Paul will be home next week.
Re-capping for those who haven’t read the history? Paul and I split up last March. We went back and forth trying to work on things. We were still separated when he went back to Alberta to face his court charges. We both wanted to work things out but I needed more time and space.
I guess I got what I wished for.
He was re-arrested last August (2016). He’s been in jail since. I have had all the time and space I need to think and make my decisions. I’ve gotten therapy. He’s made apologies and plans for how to change when he gets home. I trust him on that. I believe when he gets home we will continue to move forward in our healing. We’ve developed a lot in our communication while we’ve been working on ‘us’ for almost a year.
But I am me. All anxiety all the time. I have so many fears about this.
I made my space into my own when he left. I didn’t anticipate sharing this space again. It’s MINE and I don’t want to change it in any way. I am comfortable in my space, finally, and I won’t relinquish it. However? I don’t want him to feel like a ‘guest’ in my space. As much as I need it to continue to be mine? I want him to feel at home. Those conflicting thoughts are fucking with me.

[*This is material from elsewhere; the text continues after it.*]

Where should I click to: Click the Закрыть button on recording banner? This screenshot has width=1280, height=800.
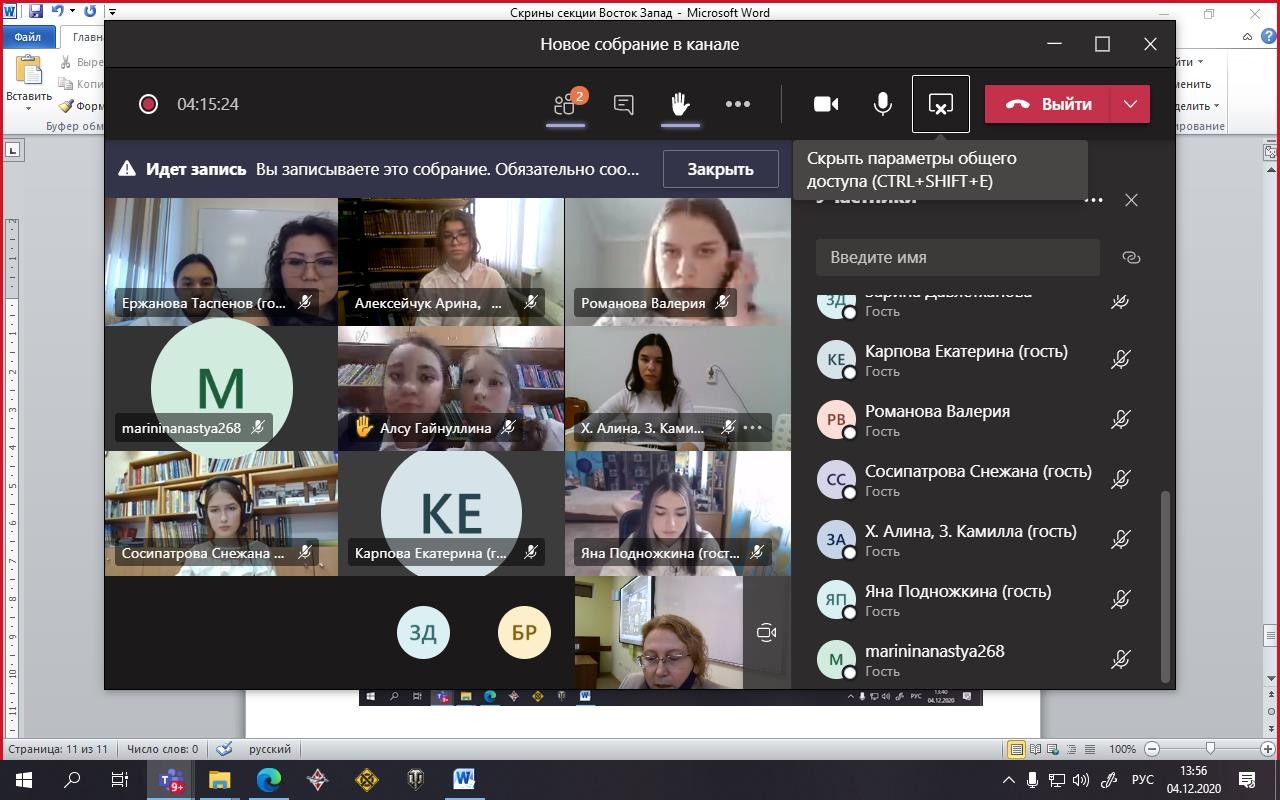point(720,169)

He told me he knows I did a lot to make it my space and he has no intention of trying to make change. He wants to make sure I am still in MY home until such a time we find a bigger space and it is ‘ours’. Until then? My space, my way.
That is somewhat comforting but also makes me feel so selfish in needing things my way.
Another big anxiety? Food.
I have digestive health issues that prevent me from eating huge amounts and certain types of food. Alone? My grocery budget is about $200/month (and that is with extravagant treats and includes things like cleaning supplies).
Paul is a meat n potatoes guy. He eats way more than me. Our budget for food together was always closer to $600. I can’t afford that. It’s one of the huge issues that broke us up. Always being broke and him hungry.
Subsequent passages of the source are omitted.